Abstract
[Purpose] The aim of this study was to investigate the effect of combined respiratory muscle training on expiratory muscle activity in stroke patients. [Subjects and Methods] Twenty-five stroke patients were assigned to either the intervention group (n=12) or the control group (n=13). Both groups participated in a conventional stroke rehabilitation program, while the intervention group also received respiratory muscle training for 20 to 30 minutes a day, 3 times a week, for 8 weeks. Surface electromyographic data were collected from the rectus abdominis, internal oblique, and external oblique on the paretic side. Pulmonary function (forced vital capacity) and cough capacity (peak expiratory flow) also were measured. [Results] Both groups showed a significant increase in muscle activity after the intervention. However, the intervention group also showed significant increases in forced vital capacity and peak expiratory flow. Comparison of the 2 groups revealed that the intervention group had greater improvements in pulmonary function, cough capacity, and muscle activity. [Conclusion] The results of this study suggest that combined respiratory muscle training has positive effects on both respiratory function and expiratory muscle activity in stroke patients.
Keywords: Stroke, Combined respiratory muscle training, Muscle activity
INTRODUCTION
Occurrence of stroke dramatically reduces patients’ physical activity as a result of motor function impairment accompanied by muscle weakening. This increases the CO2 sensitivity of the paralyzed muscles and impairs voluntary breathing, inducing asymmetric respiration1). Moreover, hemiplegia caused by brain injury damages motor control function, which is essential for coordination of the respiratory muscles2). Thus, respiratory function declines due to muscle weakening and impaired coordination3). The major and minor muscles involved in inspiratory and expiratory functions are in continuous interaction with the static/dynamic and intrinsic/extrinsic environments associated with respiration4).
Stroke patients show reductions of both maximal inspiratory pressure (MIP) and maximal expiratory pressure (MEP) compared to healthy age-matched subjects5). In addition to their importance for ventilation, the inspiratory and expiratory muscles also are necessary to maintain upper airway patency through an efficient cough mechanism6).
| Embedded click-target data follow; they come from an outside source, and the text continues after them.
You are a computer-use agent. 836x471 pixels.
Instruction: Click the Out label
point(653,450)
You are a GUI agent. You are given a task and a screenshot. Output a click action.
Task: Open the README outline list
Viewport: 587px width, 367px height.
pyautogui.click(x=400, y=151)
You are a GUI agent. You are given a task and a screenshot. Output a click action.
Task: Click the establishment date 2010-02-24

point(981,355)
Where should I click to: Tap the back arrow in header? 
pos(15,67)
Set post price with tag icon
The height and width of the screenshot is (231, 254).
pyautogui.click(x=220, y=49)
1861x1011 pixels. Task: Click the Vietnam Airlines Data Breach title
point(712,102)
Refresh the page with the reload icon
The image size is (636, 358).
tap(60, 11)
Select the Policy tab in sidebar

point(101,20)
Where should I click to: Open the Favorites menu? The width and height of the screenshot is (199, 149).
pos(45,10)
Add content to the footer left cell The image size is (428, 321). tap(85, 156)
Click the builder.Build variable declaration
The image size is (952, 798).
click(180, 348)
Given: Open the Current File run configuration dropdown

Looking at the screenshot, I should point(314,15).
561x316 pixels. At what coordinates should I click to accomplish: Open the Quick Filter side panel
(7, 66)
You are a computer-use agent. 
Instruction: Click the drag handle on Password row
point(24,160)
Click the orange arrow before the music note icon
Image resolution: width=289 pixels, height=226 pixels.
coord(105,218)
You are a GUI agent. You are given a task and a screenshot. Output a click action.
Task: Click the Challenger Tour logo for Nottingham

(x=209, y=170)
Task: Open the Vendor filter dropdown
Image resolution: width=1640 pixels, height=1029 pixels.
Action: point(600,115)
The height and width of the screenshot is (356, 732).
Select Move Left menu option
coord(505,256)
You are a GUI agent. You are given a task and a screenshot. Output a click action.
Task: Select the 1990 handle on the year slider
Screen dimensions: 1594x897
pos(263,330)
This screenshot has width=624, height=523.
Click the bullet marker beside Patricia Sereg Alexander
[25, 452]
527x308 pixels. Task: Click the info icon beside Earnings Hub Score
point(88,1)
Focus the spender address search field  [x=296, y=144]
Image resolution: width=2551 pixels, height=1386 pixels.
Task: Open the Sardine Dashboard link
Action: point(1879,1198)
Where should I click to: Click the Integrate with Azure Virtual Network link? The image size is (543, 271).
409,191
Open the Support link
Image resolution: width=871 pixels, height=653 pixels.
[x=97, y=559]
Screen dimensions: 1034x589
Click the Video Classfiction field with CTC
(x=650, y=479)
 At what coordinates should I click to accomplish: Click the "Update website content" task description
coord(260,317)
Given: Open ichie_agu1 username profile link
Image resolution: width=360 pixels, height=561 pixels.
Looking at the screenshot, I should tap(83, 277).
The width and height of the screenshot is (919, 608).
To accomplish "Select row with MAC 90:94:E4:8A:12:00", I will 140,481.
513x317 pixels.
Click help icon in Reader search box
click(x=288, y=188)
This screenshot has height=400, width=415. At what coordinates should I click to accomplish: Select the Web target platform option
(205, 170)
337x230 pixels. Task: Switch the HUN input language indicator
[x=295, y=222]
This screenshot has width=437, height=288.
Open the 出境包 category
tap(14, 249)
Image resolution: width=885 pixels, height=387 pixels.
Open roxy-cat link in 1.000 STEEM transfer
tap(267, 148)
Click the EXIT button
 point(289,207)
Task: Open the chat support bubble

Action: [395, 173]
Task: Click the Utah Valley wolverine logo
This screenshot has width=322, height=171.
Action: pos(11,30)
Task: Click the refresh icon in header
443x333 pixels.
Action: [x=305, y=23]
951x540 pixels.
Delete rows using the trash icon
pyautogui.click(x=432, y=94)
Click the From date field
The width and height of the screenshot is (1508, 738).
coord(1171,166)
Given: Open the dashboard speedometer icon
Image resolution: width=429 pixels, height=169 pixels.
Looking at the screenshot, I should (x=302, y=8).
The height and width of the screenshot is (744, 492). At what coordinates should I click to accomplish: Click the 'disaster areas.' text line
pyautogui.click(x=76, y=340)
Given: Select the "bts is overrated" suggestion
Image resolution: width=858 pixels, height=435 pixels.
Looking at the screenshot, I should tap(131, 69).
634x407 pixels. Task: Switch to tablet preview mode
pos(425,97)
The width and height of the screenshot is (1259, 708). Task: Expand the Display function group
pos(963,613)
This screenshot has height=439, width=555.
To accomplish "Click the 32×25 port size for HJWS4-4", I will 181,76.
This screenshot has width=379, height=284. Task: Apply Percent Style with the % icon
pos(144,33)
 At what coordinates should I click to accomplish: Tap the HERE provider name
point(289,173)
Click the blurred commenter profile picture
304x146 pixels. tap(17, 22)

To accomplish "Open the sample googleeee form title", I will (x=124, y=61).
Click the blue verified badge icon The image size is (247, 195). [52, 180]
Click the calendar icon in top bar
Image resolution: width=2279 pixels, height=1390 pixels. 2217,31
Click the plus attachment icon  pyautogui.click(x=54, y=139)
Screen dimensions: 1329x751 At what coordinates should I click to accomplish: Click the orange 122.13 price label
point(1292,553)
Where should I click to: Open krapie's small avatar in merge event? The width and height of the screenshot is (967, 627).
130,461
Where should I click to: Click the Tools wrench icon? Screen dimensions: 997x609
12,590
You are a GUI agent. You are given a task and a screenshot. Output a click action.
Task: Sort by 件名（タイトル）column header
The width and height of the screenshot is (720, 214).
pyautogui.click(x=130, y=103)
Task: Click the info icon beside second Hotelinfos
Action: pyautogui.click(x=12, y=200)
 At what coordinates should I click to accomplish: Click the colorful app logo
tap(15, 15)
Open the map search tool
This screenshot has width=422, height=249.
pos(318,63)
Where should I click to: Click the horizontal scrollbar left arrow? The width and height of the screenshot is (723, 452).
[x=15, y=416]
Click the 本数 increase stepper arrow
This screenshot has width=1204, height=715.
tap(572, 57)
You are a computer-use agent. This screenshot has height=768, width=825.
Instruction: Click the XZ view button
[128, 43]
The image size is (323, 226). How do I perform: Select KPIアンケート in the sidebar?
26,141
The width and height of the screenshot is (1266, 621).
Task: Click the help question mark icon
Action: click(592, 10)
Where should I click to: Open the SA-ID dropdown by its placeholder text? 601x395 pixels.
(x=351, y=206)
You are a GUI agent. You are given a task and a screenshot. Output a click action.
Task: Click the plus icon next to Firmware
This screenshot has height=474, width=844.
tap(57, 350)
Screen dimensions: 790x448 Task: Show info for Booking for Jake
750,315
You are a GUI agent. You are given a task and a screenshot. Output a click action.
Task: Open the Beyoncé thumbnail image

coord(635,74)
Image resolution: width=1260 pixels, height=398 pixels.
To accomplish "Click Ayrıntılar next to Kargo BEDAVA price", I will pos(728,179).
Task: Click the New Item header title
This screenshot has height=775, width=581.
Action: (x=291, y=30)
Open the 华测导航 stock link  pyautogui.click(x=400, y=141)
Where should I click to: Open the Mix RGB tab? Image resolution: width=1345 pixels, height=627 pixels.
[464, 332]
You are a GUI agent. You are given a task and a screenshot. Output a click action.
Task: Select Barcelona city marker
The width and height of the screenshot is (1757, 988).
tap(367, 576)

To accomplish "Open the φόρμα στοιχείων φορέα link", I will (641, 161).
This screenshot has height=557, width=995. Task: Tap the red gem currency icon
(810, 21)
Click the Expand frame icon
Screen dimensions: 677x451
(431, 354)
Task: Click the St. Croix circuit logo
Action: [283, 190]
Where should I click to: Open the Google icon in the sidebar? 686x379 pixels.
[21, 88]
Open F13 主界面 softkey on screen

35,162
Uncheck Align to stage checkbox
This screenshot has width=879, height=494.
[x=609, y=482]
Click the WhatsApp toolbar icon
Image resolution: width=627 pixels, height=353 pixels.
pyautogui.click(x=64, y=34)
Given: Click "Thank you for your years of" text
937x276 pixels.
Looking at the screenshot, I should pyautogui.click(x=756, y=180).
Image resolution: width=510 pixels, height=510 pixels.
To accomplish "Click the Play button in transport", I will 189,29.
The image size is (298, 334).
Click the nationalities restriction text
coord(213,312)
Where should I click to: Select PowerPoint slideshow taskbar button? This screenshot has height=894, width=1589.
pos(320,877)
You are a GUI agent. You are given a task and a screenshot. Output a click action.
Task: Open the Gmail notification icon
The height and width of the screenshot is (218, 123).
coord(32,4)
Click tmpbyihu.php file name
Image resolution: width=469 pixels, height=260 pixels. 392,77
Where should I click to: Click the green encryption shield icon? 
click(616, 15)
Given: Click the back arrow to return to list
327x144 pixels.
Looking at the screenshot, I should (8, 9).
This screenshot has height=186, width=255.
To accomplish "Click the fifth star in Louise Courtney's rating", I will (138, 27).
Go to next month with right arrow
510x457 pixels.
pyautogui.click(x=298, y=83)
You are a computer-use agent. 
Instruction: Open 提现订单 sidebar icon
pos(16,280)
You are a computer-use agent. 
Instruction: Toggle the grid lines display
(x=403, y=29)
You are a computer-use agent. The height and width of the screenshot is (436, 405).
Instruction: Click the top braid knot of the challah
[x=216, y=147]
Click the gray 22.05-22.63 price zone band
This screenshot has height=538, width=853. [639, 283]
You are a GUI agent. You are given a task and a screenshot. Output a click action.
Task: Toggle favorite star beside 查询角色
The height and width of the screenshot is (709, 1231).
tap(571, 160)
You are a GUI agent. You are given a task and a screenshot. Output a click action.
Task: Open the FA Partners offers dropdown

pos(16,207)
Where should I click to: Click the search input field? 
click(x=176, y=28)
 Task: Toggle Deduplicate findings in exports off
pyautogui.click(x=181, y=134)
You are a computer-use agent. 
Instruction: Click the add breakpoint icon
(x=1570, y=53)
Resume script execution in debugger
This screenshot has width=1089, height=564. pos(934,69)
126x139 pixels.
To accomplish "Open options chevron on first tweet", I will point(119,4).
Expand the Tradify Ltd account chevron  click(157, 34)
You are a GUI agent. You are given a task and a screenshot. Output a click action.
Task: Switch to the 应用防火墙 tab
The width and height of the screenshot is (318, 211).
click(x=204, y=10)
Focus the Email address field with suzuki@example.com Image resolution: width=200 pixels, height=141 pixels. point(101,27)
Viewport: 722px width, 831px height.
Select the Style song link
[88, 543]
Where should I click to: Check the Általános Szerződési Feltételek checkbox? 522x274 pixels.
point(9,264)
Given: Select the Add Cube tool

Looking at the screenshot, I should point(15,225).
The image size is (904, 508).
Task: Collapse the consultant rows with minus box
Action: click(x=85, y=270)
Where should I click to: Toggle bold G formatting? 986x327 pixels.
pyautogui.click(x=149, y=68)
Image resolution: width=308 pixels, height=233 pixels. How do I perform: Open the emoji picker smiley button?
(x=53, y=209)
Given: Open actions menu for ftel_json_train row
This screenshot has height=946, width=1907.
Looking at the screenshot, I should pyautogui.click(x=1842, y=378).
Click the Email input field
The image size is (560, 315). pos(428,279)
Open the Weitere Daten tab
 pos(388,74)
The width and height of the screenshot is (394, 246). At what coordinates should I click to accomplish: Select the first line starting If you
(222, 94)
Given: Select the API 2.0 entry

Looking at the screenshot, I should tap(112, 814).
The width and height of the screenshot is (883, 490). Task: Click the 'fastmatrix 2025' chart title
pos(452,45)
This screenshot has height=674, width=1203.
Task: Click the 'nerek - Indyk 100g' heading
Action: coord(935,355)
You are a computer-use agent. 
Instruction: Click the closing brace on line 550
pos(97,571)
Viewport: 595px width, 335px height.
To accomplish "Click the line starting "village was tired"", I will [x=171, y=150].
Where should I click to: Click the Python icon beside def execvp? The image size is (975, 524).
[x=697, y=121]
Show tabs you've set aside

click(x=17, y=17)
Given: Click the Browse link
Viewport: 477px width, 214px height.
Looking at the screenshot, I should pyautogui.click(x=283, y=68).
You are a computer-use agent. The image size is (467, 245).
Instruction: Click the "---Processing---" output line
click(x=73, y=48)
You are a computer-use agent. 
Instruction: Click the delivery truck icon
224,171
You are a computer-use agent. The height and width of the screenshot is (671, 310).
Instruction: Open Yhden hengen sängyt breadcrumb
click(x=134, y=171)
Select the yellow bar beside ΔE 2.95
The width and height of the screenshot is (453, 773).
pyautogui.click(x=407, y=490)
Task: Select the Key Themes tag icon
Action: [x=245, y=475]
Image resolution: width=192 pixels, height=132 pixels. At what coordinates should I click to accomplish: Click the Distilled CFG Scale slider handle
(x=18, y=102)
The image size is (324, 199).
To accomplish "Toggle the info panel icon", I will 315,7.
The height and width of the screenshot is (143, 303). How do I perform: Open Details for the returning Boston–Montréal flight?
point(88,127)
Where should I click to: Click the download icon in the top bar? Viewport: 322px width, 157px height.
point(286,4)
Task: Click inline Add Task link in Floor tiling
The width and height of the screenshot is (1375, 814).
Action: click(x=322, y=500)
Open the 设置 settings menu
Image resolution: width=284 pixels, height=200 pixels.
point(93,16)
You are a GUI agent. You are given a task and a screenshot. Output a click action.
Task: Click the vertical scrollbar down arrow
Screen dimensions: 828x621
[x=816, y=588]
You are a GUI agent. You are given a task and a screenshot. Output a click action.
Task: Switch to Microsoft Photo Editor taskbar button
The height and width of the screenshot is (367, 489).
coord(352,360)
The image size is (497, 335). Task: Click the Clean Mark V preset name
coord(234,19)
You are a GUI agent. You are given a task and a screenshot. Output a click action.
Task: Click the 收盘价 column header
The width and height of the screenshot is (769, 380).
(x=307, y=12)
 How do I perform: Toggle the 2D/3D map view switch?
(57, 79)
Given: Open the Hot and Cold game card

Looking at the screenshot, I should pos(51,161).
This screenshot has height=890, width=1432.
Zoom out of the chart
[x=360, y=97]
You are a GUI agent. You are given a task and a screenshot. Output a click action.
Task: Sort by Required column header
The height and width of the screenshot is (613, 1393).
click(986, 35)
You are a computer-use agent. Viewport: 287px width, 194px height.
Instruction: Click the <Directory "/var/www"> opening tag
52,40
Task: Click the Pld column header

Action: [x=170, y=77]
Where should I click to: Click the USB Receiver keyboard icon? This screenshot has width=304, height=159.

Neuromuscular diseases often cause reductions of MIP and MEP as well as an imbalance of inspiratory vs expiratory muscles7).
In particular, weakening of the expiratory muscles of the abdomen and thorax reduces cough capacity and sputum elimination, leading to accumulation of respiratory secretion, and resulting in several respiratory-related complications8). Considering the preventive function of cough to inhibit foreign body inhalation and aspiration, voluntary cough is a very important problem among stroke patients9). Therefore, the authors suggest introducing respiratory muscle training (RMT) as a rehabilitation intervention in stroke patients.
Diverse training methods have been applied for respiratory rehabilitation in stroke patients. Among patients with sub-acute stroke, respiratory re-education training and inspiratory muscle training (IMT) were found to have beneficial effects on respiratory muscle function, training capacity, and quality of life10). Enhancement of lung function also was observed among chronic stroke patients who received inspiratory muscle resistive training10). In another study, expiratory muscle training (EMT) increased MEP in patients with neurologic disease, and improved maximal voluntary cough capacity in patients with moderate disability11, 12).
Despite the numerous studies focusing on improvement of muscle strength via IMT in stroke patients, there are few studies investigating combined RMT including EMT. However, both IMT and EMT are necessary to improve respiratory function, such as cough capacity, in stroke patients.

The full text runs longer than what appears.